Tarefas propostas:
1. No texto sobre a escola francesa de violino, quem ofereceu a Viotti uma pensão em Versailles a partir do início de 1784?
2. Escreva a continuação do texto sobre a escola francesa de violino, começando logo depois da última frase apresentada.

Texto do documento:
═══

A moderna escola de violino cultivada no Conservatório de Paris
do século XVIII
O
final do século XVIII teve a produção musical polarizada em Viena e Paris, que mantiveram
contínuo contato artístico. Enquanto a escola austríaca era centrada em compositores
mais ligados ao piano, como Haydn, Mozart, Beethoven, Schubert, entre outros, a
escola francesa agrupou-se em violinistas descendentes da antiga escola de
Gaviniés, Lully e Rebel fundida com a tradição de Corelli e Tartini .
O
mérito desta conexão das escolas francesa e italiana é de Giovanni Battista
Viotti
(1755-1824), discípulo de Pugnani, ao lado do qual iniciou brilhante carreira internacional
como concertista. Conquistou a admiração instantânea dos franceses após um ano
e meio de concertos em Paris em 1782, quando inexplicavalmente decidiu se
aposentar do palco. A partir do início de 1784, Marie Antoinette ofereceu-lhe
generosa pensão em Versailles para conduzir diversas orquestras e ensinar a
arte do violino. Quando a Revolução
o
forçou a se mudar para Londres em 1792, já tinha formado um grupo de
violinistas talentosos e idealistas que fundariam o Conservatório de Paris. Por
isso, Viotti é considerado o pai da moderna escola francesa de violino. Ele
acrescentou seu gênio pessoal aos ensinamentos de Pugnani, desenvolvendo um
novo estilo que aproveitava todas as qualidades do novo arco Tourte e dos
melhoramentos externos do violino: cordas mais grossas, braço mais comprido e
anguloso, barra harmônica e alma mais grossas, desenho diferente do
cavalete.

═══

Conjunto de itens:
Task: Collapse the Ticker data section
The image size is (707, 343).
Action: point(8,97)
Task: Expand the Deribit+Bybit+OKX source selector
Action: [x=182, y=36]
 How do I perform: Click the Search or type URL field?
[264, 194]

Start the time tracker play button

═══

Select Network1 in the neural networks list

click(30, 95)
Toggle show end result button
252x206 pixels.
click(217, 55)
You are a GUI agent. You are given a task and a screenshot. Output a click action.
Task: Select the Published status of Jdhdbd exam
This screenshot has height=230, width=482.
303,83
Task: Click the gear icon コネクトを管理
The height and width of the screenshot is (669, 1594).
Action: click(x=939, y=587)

═══

Respostas esperadas:
1. Marie Antoinette.

2.
O
Conservatório de Paris foi fundado no dia 18 de brumário do ano II (8 de
novembro
de 1793), em substituição à denominação "Instituto nacional de
música" de 1792 sob inspiração de ideais gregos e romanos, objetivando o
ensino público e gratuito de música e também exaltando a arte musical militar
de Paris. O Conservatório de Paris reuniu importantes alunos diretos de Viotti
em seu corpo docente, principalmente Rode e Kreutzer, entre dezenas de outros
menos expressivos. Liderados por Baillot, os três publicaram um método de
violino em 1802 que incorporou os recursos técnicos em uso atualmente. Aquele
método foi rapidamente difundido pela Europa, formando violinistas bem sucedidos
em vários países. Os violinistas franceses eram, também, autores do próprio repertório,
incluindo significativo número de concertos para violino e orquestra, muita literatura
solo e também música de câmara. A partir do século XIX, conhecemos vários estudos
e álbuns para violino solo publicados pelos violinistas compositores franceses
do Conservatório de Paris, bem como os famosos Caprichos de Paganini, formando
um conjunto
de
obras que marcam os estudos pessoais de muitos violinistas.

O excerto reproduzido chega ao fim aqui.